**Brief:**
Every record below is to be reproduced exactly.

--- Data for the task ---

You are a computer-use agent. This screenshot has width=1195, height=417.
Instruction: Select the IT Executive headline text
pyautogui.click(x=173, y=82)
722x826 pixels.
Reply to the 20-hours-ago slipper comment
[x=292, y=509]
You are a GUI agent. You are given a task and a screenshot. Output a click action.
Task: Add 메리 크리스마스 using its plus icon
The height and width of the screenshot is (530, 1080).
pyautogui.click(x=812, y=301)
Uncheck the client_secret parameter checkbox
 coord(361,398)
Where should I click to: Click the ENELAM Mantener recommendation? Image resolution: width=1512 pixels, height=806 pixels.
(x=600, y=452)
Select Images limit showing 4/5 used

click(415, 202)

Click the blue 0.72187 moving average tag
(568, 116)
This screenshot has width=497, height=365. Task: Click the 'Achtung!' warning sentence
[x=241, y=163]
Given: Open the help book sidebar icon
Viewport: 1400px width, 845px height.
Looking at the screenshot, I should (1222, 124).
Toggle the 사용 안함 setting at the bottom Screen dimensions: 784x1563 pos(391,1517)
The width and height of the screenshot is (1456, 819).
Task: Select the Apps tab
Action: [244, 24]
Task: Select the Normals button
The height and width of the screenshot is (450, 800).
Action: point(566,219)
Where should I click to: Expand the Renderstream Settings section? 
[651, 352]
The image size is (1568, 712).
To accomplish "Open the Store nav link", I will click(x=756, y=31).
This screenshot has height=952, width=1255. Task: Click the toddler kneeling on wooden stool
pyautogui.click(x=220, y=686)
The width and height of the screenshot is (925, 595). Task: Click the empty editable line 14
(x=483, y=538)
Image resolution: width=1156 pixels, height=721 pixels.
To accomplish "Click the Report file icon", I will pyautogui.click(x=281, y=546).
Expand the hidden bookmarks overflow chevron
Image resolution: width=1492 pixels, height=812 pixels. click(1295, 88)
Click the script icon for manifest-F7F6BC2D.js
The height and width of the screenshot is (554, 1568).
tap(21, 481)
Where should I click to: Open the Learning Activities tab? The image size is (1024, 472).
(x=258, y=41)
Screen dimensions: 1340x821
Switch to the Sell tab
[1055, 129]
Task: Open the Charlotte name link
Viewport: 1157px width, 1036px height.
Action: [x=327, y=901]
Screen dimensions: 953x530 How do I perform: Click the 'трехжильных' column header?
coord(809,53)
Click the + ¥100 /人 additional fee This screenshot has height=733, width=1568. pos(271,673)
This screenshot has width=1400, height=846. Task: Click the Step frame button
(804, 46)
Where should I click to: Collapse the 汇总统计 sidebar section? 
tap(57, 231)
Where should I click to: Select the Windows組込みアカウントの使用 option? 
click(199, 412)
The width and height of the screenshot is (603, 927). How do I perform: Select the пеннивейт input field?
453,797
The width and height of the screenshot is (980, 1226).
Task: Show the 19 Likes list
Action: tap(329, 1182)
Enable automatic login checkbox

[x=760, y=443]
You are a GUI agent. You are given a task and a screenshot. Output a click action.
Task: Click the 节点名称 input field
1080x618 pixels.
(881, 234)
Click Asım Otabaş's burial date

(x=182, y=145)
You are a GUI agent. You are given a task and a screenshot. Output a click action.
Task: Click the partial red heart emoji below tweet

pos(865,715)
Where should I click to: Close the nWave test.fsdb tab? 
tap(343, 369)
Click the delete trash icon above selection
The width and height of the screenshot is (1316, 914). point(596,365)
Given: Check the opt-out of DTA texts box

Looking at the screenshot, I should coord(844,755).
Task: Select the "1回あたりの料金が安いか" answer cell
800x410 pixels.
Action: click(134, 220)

---

**Answer section:**
You are a computer-use agent. This screenshot has width=1195, height=417.
Instruction: Select the IT Executive headline text
pyautogui.click(x=173, y=82)
722x826 pixels.
Reply to the 20-hours-ago slipper comment
[x=292, y=509]
You are a GUI agent. You are given a task and a screenshot. Output a click action.
Task: Add 메리 크리스마스 using its plus icon
The height and width of the screenshot is (530, 1080).
pyautogui.click(x=812, y=301)
Uncheck the client_secret parameter checkbox
 coord(361,398)
Where should I click to: Click the ENELAM Mantener recommendation? Image resolution: width=1512 pixels, height=806 pixels.
(x=600, y=452)
Select Images limit showing 4/5 used

click(415, 202)

Click the blue 0.72187 moving average tag
(568, 116)
This screenshot has width=497, height=365. Task: Click the 'Achtung!' warning sentence
[x=241, y=163]
Given: Open the help book sidebar icon
Viewport: 1400px width, 845px height.
Looking at the screenshot, I should (1222, 124).
Toggle the 사용 안함 setting at the bottom Screen dimensions: 784x1563 pos(391,1517)
The width and height of the screenshot is (1456, 819).
Task: Select the Apps tab
Action: [244, 24]
Task: Select the Normals button
The height and width of the screenshot is (450, 800).
Action: point(566,219)
Where should I click to: Expand the Renderstream Settings section? 
[651, 352]
The image size is (1568, 712).
To accomplish "Open the Store nav link", I will click(x=756, y=31).
This screenshot has height=952, width=1255. Task: Click the toddler kneeling on wooden stool
pyautogui.click(x=220, y=686)
The width and height of the screenshot is (925, 595). Task: Click the empty editable line 14
(x=483, y=538)
Image resolution: width=1156 pixels, height=721 pixels.
To accomplish "Click the Report file icon", I will pyautogui.click(x=281, y=546).
Expand the hidden bookmarks overflow chevron
Image resolution: width=1492 pixels, height=812 pixels. click(1295, 88)
Click the script icon for manifest-F7F6BC2D.js
The height and width of the screenshot is (554, 1568).
tap(21, 481)
Where should I click to: Open the Learning Activities tab? The image size is (1024, 472).
(x=258, y=41)
Screen dimensions: 1340x821
Switch to the Sell tab
[1055, 129]
Task: Open the Charlotte name link
Viewport: 1157px width, 1036px height.
Action: [x=327, y=901]
Screen dimensions: 953x530 How do I perform: Click the 'трехжильных' column header?
coord(809,53)
Click the + ¥100 /人 additional fee This screenshot has height=733, width=1568. pos(271,673)
This screenshot has width=1400, height=846. Task: Click the Step frame button
(804, 46)
Where should I click to: Collapse the 汇总统计 sidebar section? 
tap(57, 231)
Where should I click to: Select the Windows組込みアカウントの使用 option? 
click(199, 412)
The width and height of the screenshot is (603, 927). How do I perform: Select the пеннивейт input field?
453,797
The width and height of the screenshot is (980, 1226).
Task: Show the 19 Likes list
Action: tap(329, 1182)
Enable automatic login checkbox

[x=760, y=443]
You are a GUI agent. You are given a task and a screenshot. Output a click action.
Task: Click the 节点名称 input field
1080x618 pixels.
(881, 234)
Click Asım Otabaş's burial date

(x=182, y=145)
You are a GUI agent. You are given a task and a screenshot. Output a click action.
Task: Click the partial red heart emoji below tweet

pos(865,715)
Where should I click to: Close the nWave test.fsdb tab? 
tap(343, 369)
Click the delete trash icon above selection
The width and height of the screenshot is (1316, 914). point(596,365)
Given: Check the opt-out of DTA texts box

Looking at the screenshot, I should coord(844,755).
Task: Select the "1回あたりの料金が安いか" answer cell
800x410 pixels.
Action: click(134, 220)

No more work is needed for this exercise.